И еще один вечер. Маша снова у нас. Где-то, в запазушном тайнике, конвертик с трехзначной суммой, чтобы забрать назавтра заказ, и другой – с Васькиным только что полученным письмом – дурацким письмом на шести листах папиросной бумаги, пересыпанных через каждую строчку тревожными «Любишь ли?». У него, Васьки, уже квартира – ванная, газ, телефон; он ждет… – в конце подробнейшая – противно читать – дислокация направляемых в Машин адрес поцелуев. Соответственно всему этому за столом – слезливо-восторженное настроение, вздохами за океан. Подлаживаясь под него, я – так, чтобы что-нибудь только сказать, – непростительно брякаю:

– А ведь можно бы даже ему позвонить…

Боже ты мой, какой поднимается тут кавардак! Позвонить! Позвонить! Услыхать его, Васькин, голос – и умереть! Но услыхать непременно! Тотчас же! Вот уж поистине слово не воробей. Заглушить подожженное им полымя глаз, захлеб, придыхания не удается никакими резонами.

Разговор состоялся. В коридоре, у полурастворенной двери в хозяйкину комнату, где телефон, – сама хозяйка, в ватном, вздыбленном на мощных бедрах халате, – необъятная, как матрешка на чайнике. На грудях у нее фоксик с кустистой мордой, похожий на щетку для лампового стекла. Оба недовольны тем, что так поздно, применительно к антиподам и тарифу со скидкой, их стянули с постели. Фоксик капризно рычит и скалит на меня зубы; хозяйка неодобрительно, в рассуждении, вероятно, пыли, смотрит на вывернутые на полу узкие подошевки с острыми сбитыми внизу каблучками – Маша почему-то, минуя кресло, опускается прямо на вылощенный в сиянье паркет. В этой позе, с поджатыми ногами, трубкой в руках и убегающим в потемки шнуром, она напоминает партизанку-подрывницу, которая собирается взорвать на воздух эшелон оккупантов. Ее колотит, как в лихорадке.
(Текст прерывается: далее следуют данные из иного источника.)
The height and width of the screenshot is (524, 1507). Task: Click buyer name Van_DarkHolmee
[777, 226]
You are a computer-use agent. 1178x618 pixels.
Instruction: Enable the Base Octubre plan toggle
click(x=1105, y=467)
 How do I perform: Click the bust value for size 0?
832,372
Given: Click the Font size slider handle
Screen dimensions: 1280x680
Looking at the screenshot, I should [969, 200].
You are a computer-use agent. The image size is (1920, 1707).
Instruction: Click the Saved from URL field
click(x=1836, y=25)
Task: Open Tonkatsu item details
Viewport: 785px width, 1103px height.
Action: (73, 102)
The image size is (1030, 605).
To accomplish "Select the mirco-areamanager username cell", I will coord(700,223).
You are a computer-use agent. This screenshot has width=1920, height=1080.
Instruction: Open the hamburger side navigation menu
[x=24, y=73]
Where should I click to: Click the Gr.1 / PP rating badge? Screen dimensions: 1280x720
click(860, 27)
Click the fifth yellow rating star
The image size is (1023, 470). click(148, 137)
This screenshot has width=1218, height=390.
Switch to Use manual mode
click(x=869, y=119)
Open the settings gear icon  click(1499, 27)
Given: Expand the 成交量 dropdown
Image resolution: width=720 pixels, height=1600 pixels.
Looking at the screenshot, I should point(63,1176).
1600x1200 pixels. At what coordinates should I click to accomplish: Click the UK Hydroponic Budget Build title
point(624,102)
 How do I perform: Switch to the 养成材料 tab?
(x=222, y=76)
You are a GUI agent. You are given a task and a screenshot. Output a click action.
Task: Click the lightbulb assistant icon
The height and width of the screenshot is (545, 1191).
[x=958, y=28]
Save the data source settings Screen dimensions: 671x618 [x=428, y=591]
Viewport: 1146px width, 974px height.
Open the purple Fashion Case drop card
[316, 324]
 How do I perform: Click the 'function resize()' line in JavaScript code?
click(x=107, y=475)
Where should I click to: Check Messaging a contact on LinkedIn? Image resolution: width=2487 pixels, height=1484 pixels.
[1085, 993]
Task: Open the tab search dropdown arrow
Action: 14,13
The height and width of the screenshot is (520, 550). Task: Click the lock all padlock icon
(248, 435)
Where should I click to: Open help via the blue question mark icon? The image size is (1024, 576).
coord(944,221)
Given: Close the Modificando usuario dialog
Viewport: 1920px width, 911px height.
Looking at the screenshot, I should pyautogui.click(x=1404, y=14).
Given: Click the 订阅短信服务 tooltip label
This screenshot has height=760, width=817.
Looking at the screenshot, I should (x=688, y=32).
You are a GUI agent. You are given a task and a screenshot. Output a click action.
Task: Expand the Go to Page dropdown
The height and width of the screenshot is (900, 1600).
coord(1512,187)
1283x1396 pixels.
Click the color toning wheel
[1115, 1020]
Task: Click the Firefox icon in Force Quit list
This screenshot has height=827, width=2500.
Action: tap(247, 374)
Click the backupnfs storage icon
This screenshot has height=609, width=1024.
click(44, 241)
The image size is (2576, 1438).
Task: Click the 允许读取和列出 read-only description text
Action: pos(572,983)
Когда в трубке возникает урчанье, она выпрямляется на коленках и застывает, дрожа. Урчанье – Васькино, судя по тембру, – образует короткие вопрошающие взрывы. Маша молчит. Может быть – потому, что забывает дышать. Взрывы все чаще, напористей.

– Это я, я… – выдыхает она, наконец, и вместе со вздохом, я вижу, срывается с вздрагивающих ресниц слезинка.

Трубка, взбурлив в ответ, сыплет теперь рокотком, то взбрякивающим, как детская погремушка, то ровным и кротким, как мурлыканье. Воображаю, какую восторженно-влюбленную гиль несет сейчас Васька!

Маша слушает и сладко плачет. Слезы прыгают с мокрого овала щеки, как с трамплина, на платье, на пальцы, на черный лак трубки, образуя под нею капель.

Мурлыканье начинает перемеживаться выжидательными паузами. Со стороны кажется, что они длятся вечность.

«Да говори ж, отвечай! Ведь он о чем-то там спрашивает!» – выхожу я из себя – про себя.

Маша не отвечает. Слезы душат ее – в узком вырезе платья под подбородком судорожно бьется едва обозначенный млечно–голубоватый кадык. Теперь она уже всхлипывает в голос. Трубка вторит испуганным бульканьем и – ждет, ждет…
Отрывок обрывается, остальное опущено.